Sen’s Development as Freedom

Conceptual frameworks are important in development studies because they provide a lens through which research is conducted, showing what types of data are needed to address the problem at hand (Sumner and Tribe 82). Frameworks also provide a more nuanced analysis of research and analysis. To begin, it may be helpful to describe Sen’s concept of development as freedom before discussing how the framework can inform disability-inclusive development projects. In simple terms, Sen’s development of freedom concept states that development should allow individuals freedoms and capabilities to live the lives they desire and value (Sen 18). Sen’s framework involves both the processes of allowing freedom of behavior and the substantive opportunities to live freely (Sen 17). In other words, development as freedom entails securing the processes by which individuals can attain freedoms and the resulting opportunities that such freedom allows. Two important reasons for prioritizing individual freedom in development are the ability to evaluate society and the promotion of societal effectiveness. Success of society can be evaluated based on the freedoms that people have (Sen 18), a view that is not utilitarian but rather is more humanizing. Freedom also determines individual motivation and hence, social effectiveness (Sen 18). Thus, people’s ability to help themselves in turn helps society. Sen’s framework aligns with the notion of development as a “friendly” process, a view that exchanges can be mutually beneficial, similar to Adam Smith’s argument regarding international trade (Sen 36). Sen’s framework highlights the need to ignore common conceptions that human development (Sen 143), the establishment of social opportunities that benefit human’s capabilities and quality of life (Sen 144), is a luxury in which only rich nations can afford to engage (Sen 143). Sen argues that this belief hinders human development globally and believes that the ability for human development to take place is not limited to a country’s economic situation. 

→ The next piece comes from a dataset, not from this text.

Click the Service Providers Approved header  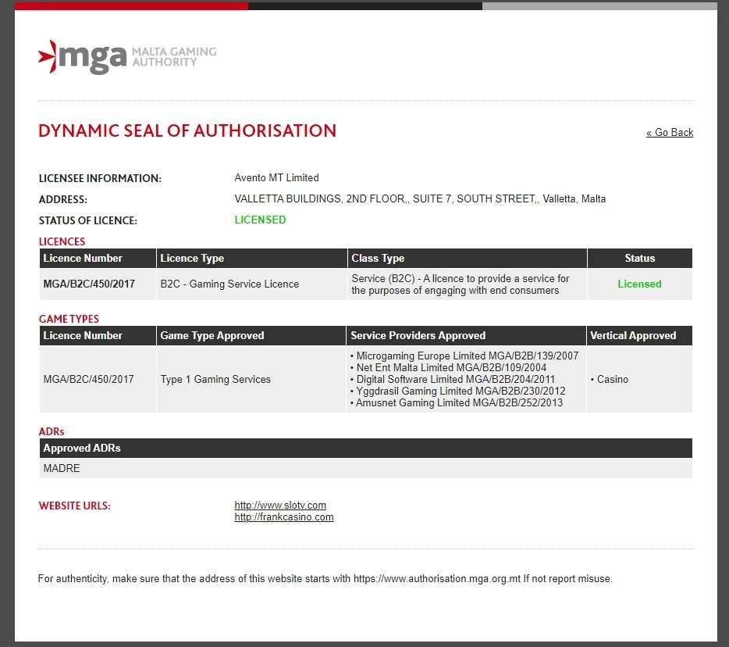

In regards to disability-inclusive development projects, Sen’s development as freedom concept is useful as it addresses persons with disabilities. This may seem to be simple and broad criteria for examining theories, but many frameworks neglect to even recognize persons with disabilities and their needs. Sen writes that there is variation between income and the well-being and freedom that result as a function of that income. For example, people’s different physical traits, or “personal heterogeneities” as Sen writes, in regard to disability, illness, age, and gender diversify their needs (Sen 70). This means that people with different physical conditions may need differing levels of resources, requiring compensation in income. However, Sen writes that some physical conditions may be uncorrectable even with income compensation (70). The Internet Encyclopedia of Philosophy writes that evaluation should not just focus on means, but should take into account what certain groups of people can do with such means, in order to be sufficient for development (“Sen’s Capability Approach”). I found this to be a helpful summary of Sen’s example. Sen did not just mention disability; he provided context to how his conceptual framework applies to persons with disabilities. 

My capstone project is heading in the direction of analyzing the UN’s consideration of persons with disabilities and their needs when crafting and implementing Sustainable Development Goal #4, which aims to “ensure healthy lives and promote well-being for all at all ages.” I intend to use Sen’s development of freedom concept as I have found it to be rather inclusive, based on my study of development theories over the past two semesters, and because the theory makes mention of persons with disabilities. To clarify, simply mentioning persons with disabilities is not enough in a theory; Sen provided contextual, real-life scenarios that applied his framework to the lives of persons with disabilities. Could he have addressed this community further? Of course. Theory is worthy of being critiqued, but in a field, disability-inclusive development, that is still in the beginning phases of getting the recognition in academia that it deserves, Sen’s mention and analysis are suitable to work with for now. In my first reflection, I posed the questions, “Do health and well-being include health for persons of disabilities as well? For example, are physical access, treatment, and medicines for persons with disabilities included in the promotion of health and well-being?” In both questions, I take care to ask about well-being, which is central to Sen’s argument about development. More specifically, Sen’s framework can help me examine how persons with disabilities are either granted or denied their capabilities and rights that all humans deserve. Analyzing SDG #4 will provide a focused look at how persons with disabilities and their capabilities and freedoms are incorporated into current development programs.